A hotel that lights up, cool. And glowing green for the St. Patrick’s Day parade even.

The first thing you notice upon entering Cielo – the contemporary Italian restaurant snuggled on the eighth floor of the hotel – is the warm lighting, huge windows overlooking downtown and stunning array of flowers flowing from a ginormous vase.

A restaurant with a view of the Arch, cool. Even if it is from the wrong side of the river.

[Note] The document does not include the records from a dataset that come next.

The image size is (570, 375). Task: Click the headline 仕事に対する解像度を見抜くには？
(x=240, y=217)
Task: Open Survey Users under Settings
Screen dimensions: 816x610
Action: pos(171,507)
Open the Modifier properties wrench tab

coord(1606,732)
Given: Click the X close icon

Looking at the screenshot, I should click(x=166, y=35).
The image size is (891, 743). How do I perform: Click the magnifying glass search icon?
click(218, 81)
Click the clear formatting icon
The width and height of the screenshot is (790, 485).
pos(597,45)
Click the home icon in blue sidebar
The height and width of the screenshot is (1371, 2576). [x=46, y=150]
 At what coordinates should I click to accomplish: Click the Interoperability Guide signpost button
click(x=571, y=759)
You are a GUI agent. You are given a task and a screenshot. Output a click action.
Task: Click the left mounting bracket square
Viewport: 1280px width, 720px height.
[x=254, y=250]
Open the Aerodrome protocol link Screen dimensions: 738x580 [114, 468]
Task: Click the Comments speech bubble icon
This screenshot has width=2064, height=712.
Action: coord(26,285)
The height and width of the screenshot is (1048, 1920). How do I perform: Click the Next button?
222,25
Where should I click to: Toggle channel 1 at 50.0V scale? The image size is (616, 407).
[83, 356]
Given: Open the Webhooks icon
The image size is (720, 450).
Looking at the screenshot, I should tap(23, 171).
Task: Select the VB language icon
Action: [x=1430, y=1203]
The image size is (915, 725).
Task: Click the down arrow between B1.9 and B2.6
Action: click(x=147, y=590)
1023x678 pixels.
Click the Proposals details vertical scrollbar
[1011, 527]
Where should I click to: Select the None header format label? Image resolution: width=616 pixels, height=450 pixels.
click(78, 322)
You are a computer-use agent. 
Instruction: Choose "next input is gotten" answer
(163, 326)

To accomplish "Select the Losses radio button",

It’s enough to make one forget that food was the reason for venturing out to the new multimillion dollar development on the north side of Laclede’s Landing – expensive food. Make no mistake, though; the food at Cielo (pronounced chee-eh-lo, Italian for sky) is very, very good. Headed by executive chef Karen Hoffman, the kitchen’s simple but elegant take on fresh fish, beef, lamb, pork, poultry and local ingredients makes for some beautifully prepared dishes. But even understanding that diners essentially rent space when eating out (because restaurants have fixed and fluid costs to cover), some of Cielo’s prices make it difficult to balance that mental value-to-price ratio we all have running in the background. And I’m no cheapskate.

Case in point: carpaccio. The aged, raw beef was delicious and wafer thin as it should be. But it was so thinly sliced that it practically melted on the fork, and its “house-cured” flavor was obscured by the caper and olive tapenade. In a Price Is Right moment, I compared the antipasti with other carpaccio I’ve eaten around town and decided that, while good, for $14 I want transcendent carpaccio. As we munched on an excellent salad of farm greens dressed in a white balsamic vinaigrette ($9) and Caesar salad with pancetta crisps with white anchovies ($11; disappointing, though, that the white anchovies were unavailable), that niggling little value-to-price voice again crept into our heads.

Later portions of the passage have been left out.